_Extrait du document_:
▼

C’est ce que nous posions l’an dernier, en conclusion du compte rendu de la 65e édition. Pourquoi changer une formule aussi bien trempée, que l’on se fait fort d’utiliser de nouveau telle quelle, pour le bilan de la 67e, sans nous déjuger. Le propre d’un tel rassemblement de plusieurs dizaines de films est d’afficher tous les sujets qui interpellent les cinéastes de la planète - qui tiennent, en gros, à l’amour et à la mort, et aux diverses façons de pratiquer le premier et d’affronter la seconde.

On peut toujours trouver dans un programme ce qu’on y cherche, violence ou passion, et décider que telle est la physionomie du millésime, en déclarant, par exemple, que la compétition 2013 est celle du sexe triomphant (Kechiche, Guiraudie, Ozon, Soderbergh) ou du meurtre tous azimuts (Jia Zhang-ke, Escalante, Warmerdam, Refn).
Mais ce serait négliger les rapports familiaux compliqués (Kore-Eda, Bruni Tedeschi, Payne, Farhadi) ou les diverses addictions (Jarmusch, Desplechin, Polanski). Comme disait le poète, "Tout est dans tout, et le reste dans Télémaque".

La Palme d’or décernée à La Vie d’Adèle - encore une victoire tricolore, cocorico !, mais la présence de producteurs français dans 13 des 22 films de la compétition rendait plus accessibles la récompense - et la puissance du film ont quelque peu éclipsé d’autres titres. Abdellatif Kechiche est un cinéaste, incontestablement, qui parvient comme peu d’autres à pousser une séquence au-delà de ses limites ; il est dommage qu’il se veuille également scénariste et qu’il ne dispose pas de producteurs père-fouettards qui le canalisent. Ce qui aurait permis, à la place d’un torrent de trois heures, charriant à la fois l’extraordinaire et l’inutile, d’obtenir un film de moindre durée mais de plus grande dimension, autrement précieux. Qu’il dompte un jour son démon de la démesure, il n’aura plus guère de concurrents.

Une parenthèse : si l’on peut se réjouir de la prééminence de la production hexagonale, à un moment où le maintien de l’exception culturelle est en question, l’état des lieux planétaires ne manque pas d’inquiéter : France et États-Unis exceptés, les pôles cinéma présents à Cannes se réduisent à l’Amérique latine (Mexique et Argentine) et à l’Extrême Orient (Japon, Chine, Philippines). Les pays de l’Est et la Scandinavie ont disparu des radars, l’Afrique noire survit péniblement. Un panorama aussi tronqué augure mal de l’avenir immédiat.

Le reste de la sélection officielle, sans atteindre la qualité de la mémorable édition 2011, était d’un fort bon niveau, avec quelques titres exceptionnels - A Touch of Sin de Jia Zhang-ke, notre palme secrète, regard sidérant sur la Chine de 2013, La grande bellezza (le plus beau film de Paolo Sorrentino dont la critique va peut-être enfin reconnaître la valeur) - et un cran en-dessous, Le Passé de Asghar Farhadi, Nebraska de Alexander Payne et le savoureux retour aux affaires de Alex van Warmerdam, réalisateur trop rare sur lequel nous reviendrons plus longuement lors de la sortie de son Borgman.

▲

_Données affichées_:

▼

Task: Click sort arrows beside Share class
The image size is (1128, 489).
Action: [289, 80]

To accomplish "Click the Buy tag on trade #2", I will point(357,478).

▲

_Consigne_:
Rédigez la suite du bilan de la compétition cannoise 2013 en reprenant juste après sa dernière phrase. Le matériel fourni n'est pas nécessaire ici.

_Réponse attendue_:
Peu de déceptions au finale, sinon le répulsif Only God Forgives de Nicolas Winding Refn, pris de vertige après le succès de Drive, Shield of Straw de Takashi Miike (90 films en 21 ans, du meilleur au facile, comme ici) et Un château en Italie de Valeria Bruni Tedeschi, déballage familial intime à la limite de l’indécence.
Inside Llewyn Davis des Coen Bros a ravi les amateurs de la scène folk des années 60 (mais sommes-nous nombreux ?). Et si Roman Polanski travaille en roue libre, Jim Jarmusch parvient à nous émouvoir discrètement avec ses vampires dandies en déshérence.

On trouvera plus avant, outre la compétition, les titres des sections parallèles qui nous ont retenus.

Derrière L’Image manquante de Rithy Panh, superbe essai documenté digne de Chris Marker, ils sont nombreux, de Grand Central de Rebecca Zlotowski à Miele de Valeria Golino, en passant par My Sweet Pepper Land de Hiner Saleem, Wakolda de Lucia Puenzo, As I Lay Dying de James Franco ou The Selfish Giant de Clio Barnard à mériter un détour.
Tous trouveront-ils le chemin des salles ? Rien n’est moins sûr.

Pas beaucoup de comédies, cette année encore. La comédie est décidément un exercice périlleux, qui ne pardonne pas l’à-peu-près ou le manque d’écriture fignolée. Question de scénariste. Sous peine de verser dans la confidence gentiment nombrilique (Guillaume Gallienne), ou dans l’essai de détournement parfaitement creux, avec Tip Top de Serge Bozon.
N’ayant pas vu, malgré ses échos favorables, La Fille du 14 juillet de Antonin Peretjako, nous lui laissons le bénéfice du doute. Le titre le plus réussi, dans le genre, reste 2 automnes, 3 hivers de Sébastien Betbeder, foutraque et mal peigné, aux ambitions minuscules, mais joliment atteintes.

Curieusement, ce ne sont pas les maîtres du polar, reconnus, Johnnie To et Takashi Miike, ou nouveaux, Anurag Kashyap, qui ont réalisé les meilleures prestations, mais des inattendus à ce niveau, tels Guillaume Canet, dont Blood Ties fait oublier ses calamiteux Petits Mouchoirs, et Jérôme Salle, dont l’adaptation de Zulu de Caryl Férey, constitua une excellente surprise.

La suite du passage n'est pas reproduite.